Alessio Arduini: «Pronto ad essere una belva teatrale»

«Mi è capitato di cantare Mozart e Puccini a Parigi, a New York, a Londra, in cast in cui ero l’unica voce italiana: una situazione paradossale». Il baritono desenzanese Alessio Arduini, da due lustri attivo all’Opera di Vienna, ogni volta che ritorna in Italia racconta la sorpresa di un’arte tanto amata quanto fragile. In novembre ha aperto la stagione del San Carlo di Napoli, come Guglielmo in «Così fan tutte», diretto da Muti; in dicembre è stato Dandini nella «Cenerentola» a Padova col maestro Allemandi; in giugno lo attende il ruolo per lui inedito di Don Giovanni alla Fenice di Venezia, parte che ripeterà all’Opera di Roma.

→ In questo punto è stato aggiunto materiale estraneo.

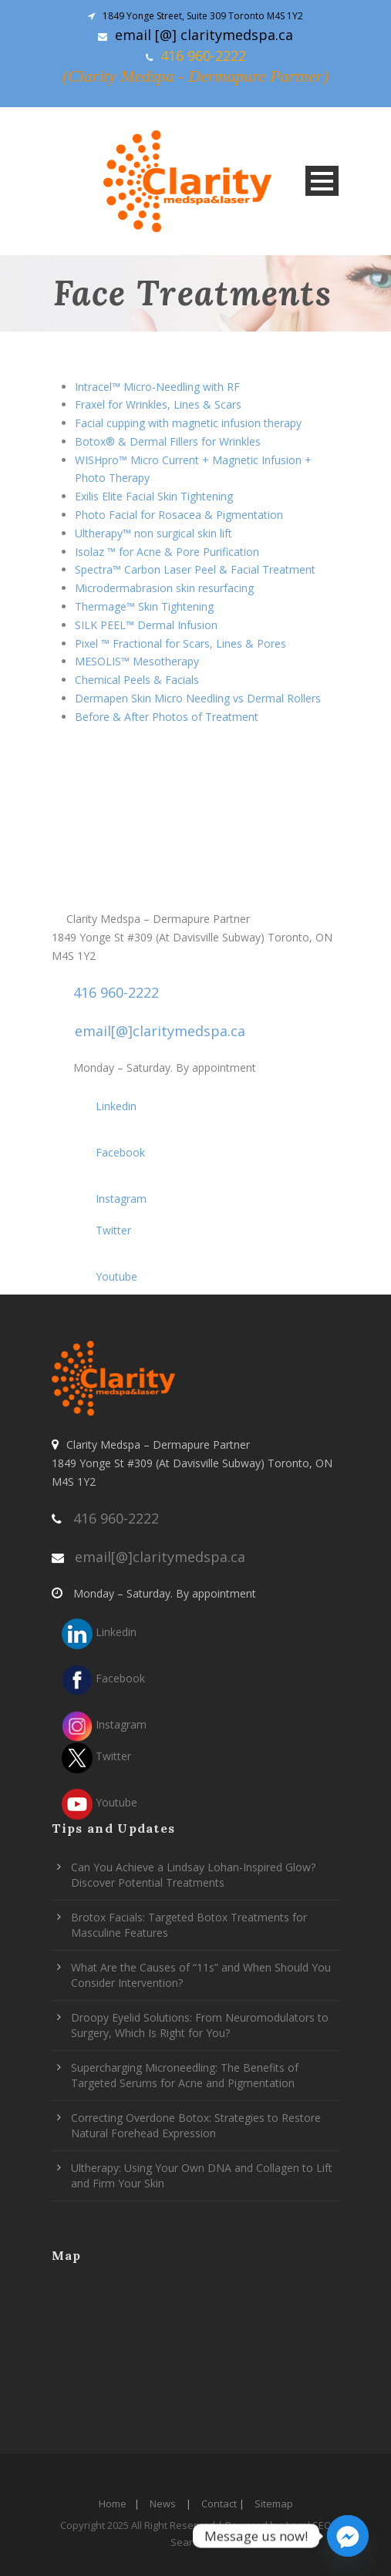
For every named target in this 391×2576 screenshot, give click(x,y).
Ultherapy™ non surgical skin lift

«All’apparenza la scrittura di Don Giovanni sembra facile - spiega Arduini -. In realtà è un personaggio complicatissimo per l’universo di sfumature e accenti che richiede. C’è bisogno di maturità, profondità, peso, consapevolezza. Una voce troppo giovane ne renderà in minima parte la multiforme verità scenica; solo adesso, passati i trent’anni, mi sento pronto ad affrontarlo. Sono arrivato a Don Giovanni a ritroso: provengo dal repertorio semiserio belcantistico e donizettiano, dall’opera buffa di Rossini, perfino dal verismo (Taddeo in "Pagliacci"). Esperienze propedeutiche che hanno illuminato la mia strada. Il palcoscenico ha poi chiarito meglio chi sono».

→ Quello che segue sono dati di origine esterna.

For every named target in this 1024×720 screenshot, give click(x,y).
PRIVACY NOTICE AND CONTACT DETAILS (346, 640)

Chi è Don Giovanni? È l’istinto animale: predatore e menzognero, ribelle, libertino, peccatore. La sua «Serenata» è un inganno, «Metà di voi qua vadano» organizza una truffa, «Fin ch’han dal vino» maschera la sregolatezza. È una belva teatrale: senza rimorsi. Impulsivo e cacciatore, sregolato, eccessivo. La debolezza è la sua peggior tentazione. Nella lettura di Damiano Michieletto, regista del mio debutto veneziano, tutto ruota attorno alla figura del Burlador. Dominano velocità e dinamismo, un movimento perpetuo e dispendioso. Il clima è quasi angosciante, tutto appare immerso nella violenza e nell’oppressione psicologica, in una decadenza di valori e di punti di riferimento. Don Giovanni è la forza vitale dell’intera vicenda, risucchia l’energia degli altri personaggi. Come sempre in Mozart, si va in profondità, ma salendo. Per la nuova produzione dell’Opera di Roma mi attendo grandi cose dalla visionarietà di Graham Vick; con lui ho chiuso la trilogia dapontiana a Napoli in dicembre.

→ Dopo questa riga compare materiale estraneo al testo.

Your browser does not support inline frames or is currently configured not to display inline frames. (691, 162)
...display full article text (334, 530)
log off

Cosa chiede e cosa dà Riccardo Muti? In questo momento Muti rappresenta l’opera lirica italiana nel mondo. Di fronte a lui provi ammirazione, soggezione, rispetto. Ottiene il massimo in precisione e pulizia, è attento a quei dettagli fondamentali che sfuggono per fretta e disattenzione. È capace di portare tutti i colori dell’orchestra sul palco. Spesso è una gara fra chi canta o suona più forte: con Muti, al contrario, gli spessori e le sfumature riacquistano il loro significato. Non ho mai dovuto forzare un suono. Quando incroci il suo sguardo è come se ti dicesse: «Non ho ancora finito di ascoltarti. Vai avanti così». Non è mai sazio.